(Saved data entries)
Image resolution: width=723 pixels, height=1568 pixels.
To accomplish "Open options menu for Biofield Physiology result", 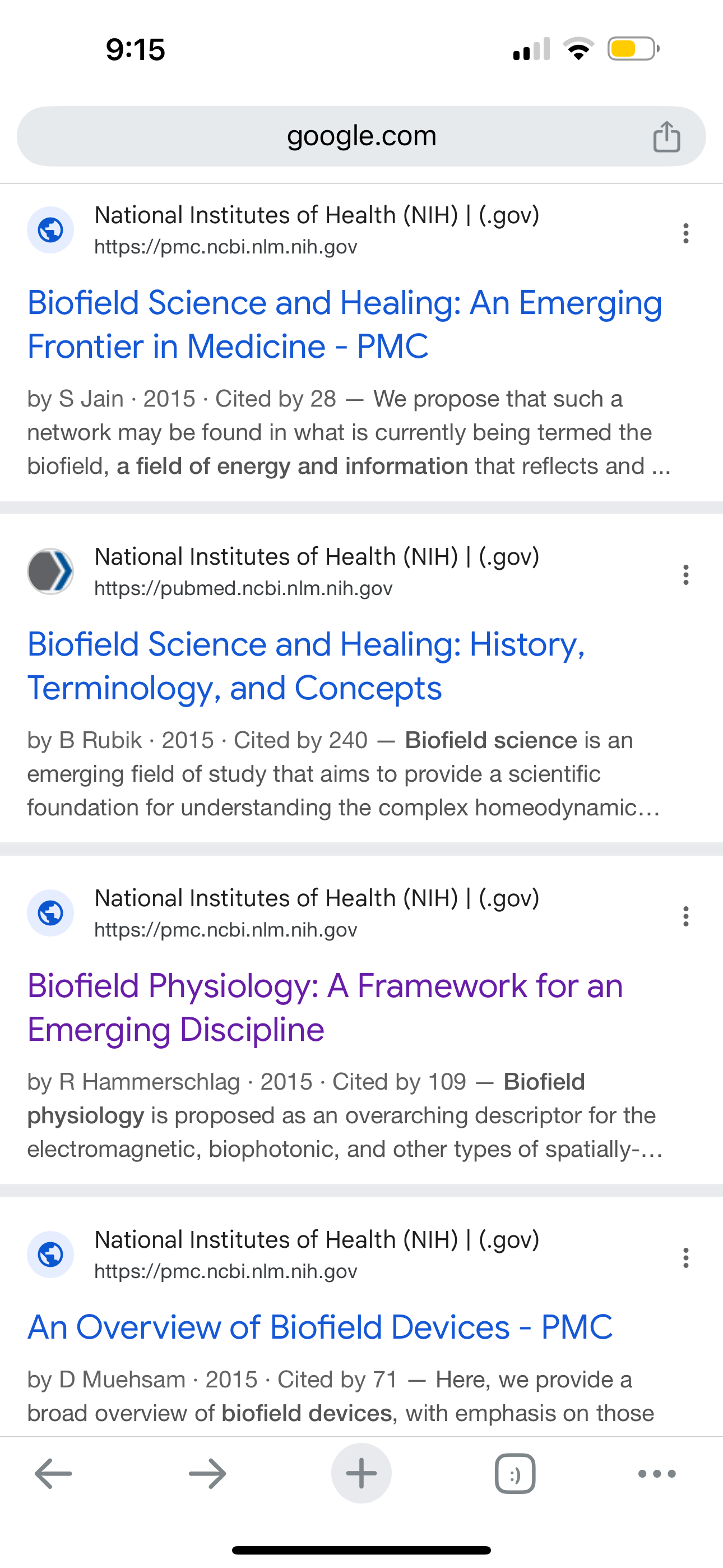I will 686,916.
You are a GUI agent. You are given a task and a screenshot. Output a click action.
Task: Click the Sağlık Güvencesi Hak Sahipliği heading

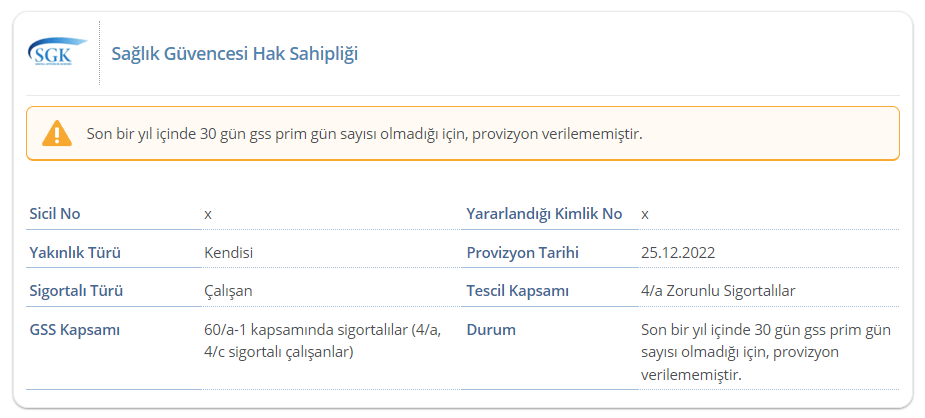[235, 54]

WHAT YOU ARE ASKED TO DO
Please copy the lines exactly, beginning at the one containing "Task: Click the" and ending at the last line of the records above, both included, with the pictures left out.

EXPECTED OUTPUT
Task: Click the Sağlık Güvencesi Hak Sahipliği heading

[235, 54]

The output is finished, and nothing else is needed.